Dans le présent volume, le texte de Marwan Rashed propose ni plus ni moins qu’une relecture des grands moments de la pensée islamique (puisqu’il ne sépare pas vraiment la pensée de la philosophie) et un réaménagement de la périodisation en cours jusqu’ici. Dans l’exposé des thèses qu’il entend défendre, il souligne, à juste titre selon moi, le fait que les philosophes musulmans n’ont pas été de simples éponges absorbant mécaniquement un savoir venu d’ailleurs (Nietzsche aurait dit : des eunuques du savoir), mais des penseurs confrontés à des problèmes actuels auxquels ils voulaient apporter des réponses, au moyen de raisonnements pris ailleurs (voir le Traité décisif d’Averroès qui rend hommage aux Grecs tout en cherchant à légitimer en religion le recours à une pensée scientifique étrangère).

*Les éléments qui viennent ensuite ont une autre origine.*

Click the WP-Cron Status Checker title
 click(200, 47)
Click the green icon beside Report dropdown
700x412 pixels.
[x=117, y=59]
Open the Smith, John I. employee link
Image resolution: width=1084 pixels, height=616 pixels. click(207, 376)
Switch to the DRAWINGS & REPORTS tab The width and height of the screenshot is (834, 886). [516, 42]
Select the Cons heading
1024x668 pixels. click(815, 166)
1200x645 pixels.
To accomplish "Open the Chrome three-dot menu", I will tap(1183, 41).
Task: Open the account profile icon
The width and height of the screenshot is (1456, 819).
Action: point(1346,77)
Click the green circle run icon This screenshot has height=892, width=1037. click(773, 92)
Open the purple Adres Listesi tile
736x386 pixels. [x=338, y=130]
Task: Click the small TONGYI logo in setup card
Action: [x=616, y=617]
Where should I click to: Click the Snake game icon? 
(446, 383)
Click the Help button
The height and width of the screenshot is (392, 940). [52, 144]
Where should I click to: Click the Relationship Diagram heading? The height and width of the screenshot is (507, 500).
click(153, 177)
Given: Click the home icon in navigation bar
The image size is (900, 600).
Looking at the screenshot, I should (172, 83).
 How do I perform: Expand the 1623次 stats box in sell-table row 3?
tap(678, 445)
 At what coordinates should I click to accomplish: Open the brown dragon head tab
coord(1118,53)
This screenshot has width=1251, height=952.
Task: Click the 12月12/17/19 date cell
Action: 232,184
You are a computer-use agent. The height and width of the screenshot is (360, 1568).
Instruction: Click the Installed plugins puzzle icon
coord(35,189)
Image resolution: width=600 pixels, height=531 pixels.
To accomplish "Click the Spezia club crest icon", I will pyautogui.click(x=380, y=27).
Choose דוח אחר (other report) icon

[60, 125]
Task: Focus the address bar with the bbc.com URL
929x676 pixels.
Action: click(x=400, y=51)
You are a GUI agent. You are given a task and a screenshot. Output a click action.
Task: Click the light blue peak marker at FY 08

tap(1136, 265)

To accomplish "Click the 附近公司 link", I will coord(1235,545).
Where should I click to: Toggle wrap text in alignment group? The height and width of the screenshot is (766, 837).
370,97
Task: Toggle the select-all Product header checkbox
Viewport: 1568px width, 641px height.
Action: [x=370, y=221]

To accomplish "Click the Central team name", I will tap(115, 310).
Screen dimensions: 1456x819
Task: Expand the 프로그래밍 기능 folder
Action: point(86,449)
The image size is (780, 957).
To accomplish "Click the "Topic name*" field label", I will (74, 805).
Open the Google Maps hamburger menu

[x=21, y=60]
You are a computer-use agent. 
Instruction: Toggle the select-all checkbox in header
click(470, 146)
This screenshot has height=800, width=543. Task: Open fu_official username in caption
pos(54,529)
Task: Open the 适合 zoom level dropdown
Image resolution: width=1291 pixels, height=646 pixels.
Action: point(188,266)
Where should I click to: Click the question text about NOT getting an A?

En islam comme en chrétienté, il ne s’agissait jamais d’une adhésion pleine et entière au système philosophique d’un penseur païen. La même peut sans problème s’applqier aux tenants de la philosophie juive qui suivaient les enseignements du Stagirite. Et d’ailleurs, on ne trouvera aucun auteur chrétien se réclamant explicitement d’Aristote avant l’an 500. Même l’Organon du Stagirite ne sera pas complètement repris par nos théologiens. On sent bien que des tentatives sont faites pour acclimater le néoplatonisme au christianisme : le cas de Proclus est très éclairant car il offrait un séduisant passage de l’Un au multiple par ses schémas de procession et de hiérarchisation. C’est donc une adaptation chrétienne de la métaphysique néoplatonicienne.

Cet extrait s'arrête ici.